PROVIDED ENTRIES —
"""
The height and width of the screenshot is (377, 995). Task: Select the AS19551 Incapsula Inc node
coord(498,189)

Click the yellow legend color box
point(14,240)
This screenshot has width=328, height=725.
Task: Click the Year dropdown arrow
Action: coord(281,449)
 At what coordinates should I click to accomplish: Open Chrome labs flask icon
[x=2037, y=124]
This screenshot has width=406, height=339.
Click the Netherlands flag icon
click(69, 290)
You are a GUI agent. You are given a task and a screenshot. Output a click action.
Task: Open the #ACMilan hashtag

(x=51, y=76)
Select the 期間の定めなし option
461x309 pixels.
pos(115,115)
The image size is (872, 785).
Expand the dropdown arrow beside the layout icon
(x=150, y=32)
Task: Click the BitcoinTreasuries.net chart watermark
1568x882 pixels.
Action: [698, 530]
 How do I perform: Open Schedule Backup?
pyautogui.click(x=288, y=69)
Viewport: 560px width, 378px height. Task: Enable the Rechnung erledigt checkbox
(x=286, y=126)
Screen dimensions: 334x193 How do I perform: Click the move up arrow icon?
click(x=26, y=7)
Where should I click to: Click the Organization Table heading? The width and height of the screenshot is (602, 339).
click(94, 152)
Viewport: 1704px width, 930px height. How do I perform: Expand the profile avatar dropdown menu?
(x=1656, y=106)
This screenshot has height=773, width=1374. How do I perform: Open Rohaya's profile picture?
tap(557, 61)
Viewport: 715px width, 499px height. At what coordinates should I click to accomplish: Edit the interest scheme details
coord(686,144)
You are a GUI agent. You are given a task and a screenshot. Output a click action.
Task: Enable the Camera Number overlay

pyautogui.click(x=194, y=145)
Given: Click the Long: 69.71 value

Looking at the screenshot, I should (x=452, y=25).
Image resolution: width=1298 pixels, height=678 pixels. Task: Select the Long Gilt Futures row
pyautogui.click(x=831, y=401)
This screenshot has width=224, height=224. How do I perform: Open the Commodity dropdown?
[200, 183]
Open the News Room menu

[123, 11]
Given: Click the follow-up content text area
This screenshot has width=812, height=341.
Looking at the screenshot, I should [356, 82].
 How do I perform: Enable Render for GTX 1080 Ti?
"""
Please scale the entries between the lines holding "Where should I" and "pyautogui.click(x=194, y=145)", inclusive, and write out only those lines again, requests included. Multiply every coordinate in the answers by 2.15 and round each to a whole number, with halves rounded up.

Where should I click to: Click the Organization Table heading? The width and height of the screenshot is (602, 339).
click(202, 327)
Viewport: 1704px width, 930px height. How do I perform: Expand the profile avatar dropdown menu?
(x=3560, y=228)
This screenshot has height=773, width=1374. How do I perform: Open Rohaya's profile picture?
tap(1198, 131)
Viewport: 715px width, 499px height. At what coordinates should I click to accomplish: Edit the interest scheme details
coord(1475,310)
You are a GUI agent. You are given a task and a screenshot. Output a click action.
Task: Enable the Camera Number overlay

pyautogui.click(x=417, y=312)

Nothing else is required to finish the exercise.